Mexican archeologist Ruben Cabrera, who pioneered excavations at La Ventilla beginning in the 1990s, stands in front of the Patio of the Glyphs - REUTERS/Gustavo Graf
TEOTIHUACAN, Mexico (Reuters) - Among the many mysteries surrounding the ancient Mexican metropolis of Teotihuacan, one has been especially hard to crack: how did its residents use the many signs and symbols found on its murals and ritual sculptures?
The city’s towering pyramids reopened to visitors earlier this month as pandemic restrictions eased. But perhaps its most interesting and extensively-excavated neighborhood, featuring a patio floor with rare painted symbols, or glyphs, remains off-limits to tourists.
The discovery in the 1990s of the puzzling red glyphs, most laid out in neat columns, has led a growing number of scholars to question the long-held view that writing was absent from the city, which thrived from roughly 100 B.C. to 550 A.D.
Their ultimate ambition is to harness the steady drip of new finds to one day mimic the success their peers have had decoding ancient Maya or Egyptian hieroglyphics.

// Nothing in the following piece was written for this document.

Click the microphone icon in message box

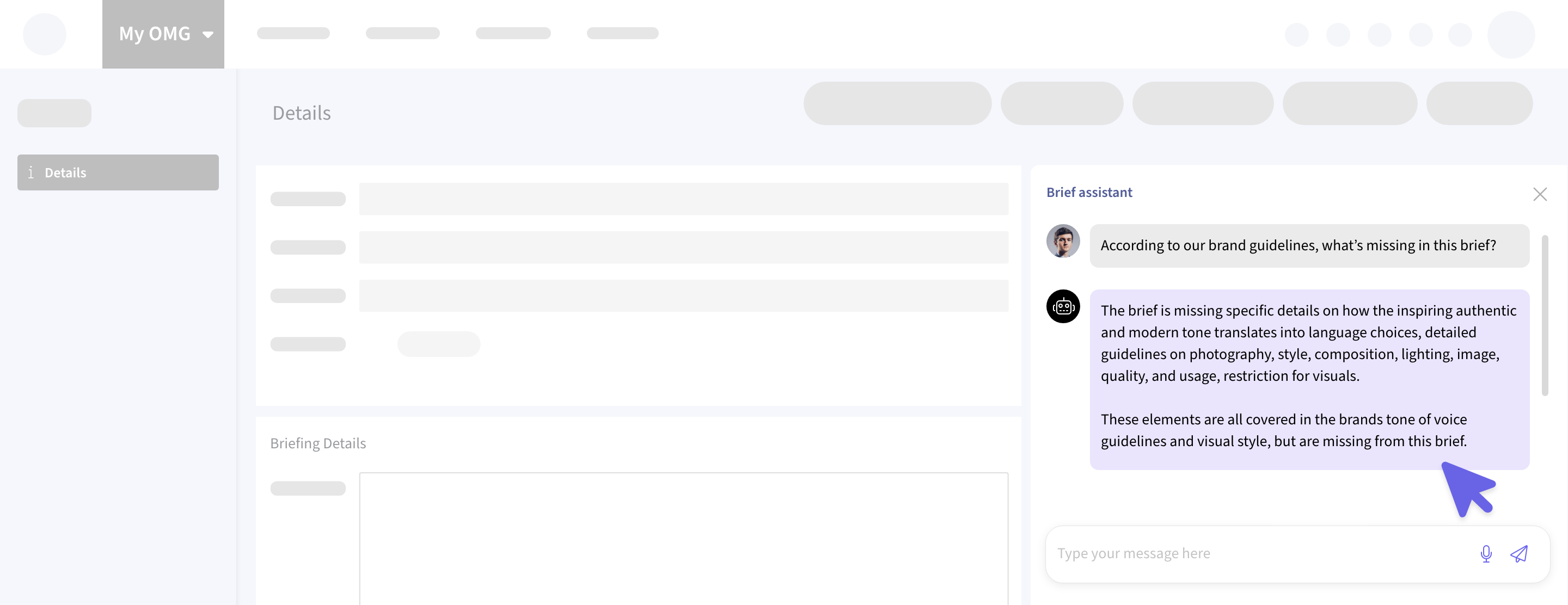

Teotihuacan – which lies in a dusty plain about 30 miles (50 km) outside the modern Mexican capital - was once the largest city in the Americas, home to at least 100,000 people.
Yet much is unknown about the civilization that inhabited it, including what language its native inhabitants spoke and whether they developed a system of writing akin to that of the Aztecs, who dominated the area some eight centuries later and revered its ruins.
Experts have debated several theories for the glyphs. They say they may have been used to represent symbols used to teach writing, or place-names of subjugated tribute-paying cities, or even as signs used in disease-curing rituals.
Art historian Tatiana Valdez, author of a book published this year on the glyphs of Teotihuacan, says the patio’s 42 glyphs, many in linear sequences, amount to the longest text ever found at the city’s ruins.
Overall, she says more than 300 Teotihuacano hieroglyphics have been tentatively identified so far.
Countless ancient Mexican codices - accordion-style folded paper books covered in hieroglyphics - were ordered burned in colonial times by Catholic authorities. Only about a dozen still exist.
Valdez is convinced such books were also part of Teotihuacan’s literary tradition, over a millennium before the bonfires.
“I think Teotihuacan used hieroglyphics, and used them well because we’ve found so many,” she said, pointing to thousands of mostly clay figurines with painted or incised glyphs that have been found on the site.
Valdez said the sheer number of figurines found with glyphs on tiny headdresses or on their foreheads could mean some access to writing was available to commoners.
Walking around La Ventilla, where the glyphs patio is located, is tantamount to exploring an ancient neighborhood, featuring temples, artisan workshops, intricate apartment compounds and finely painted murals.
The government-run National Institute of Anthropology and History (INAH) said additional work is still needed to be able to open it to tourists, but did not offer any timeline.
The neighborhood’s major excavations were completed years ago.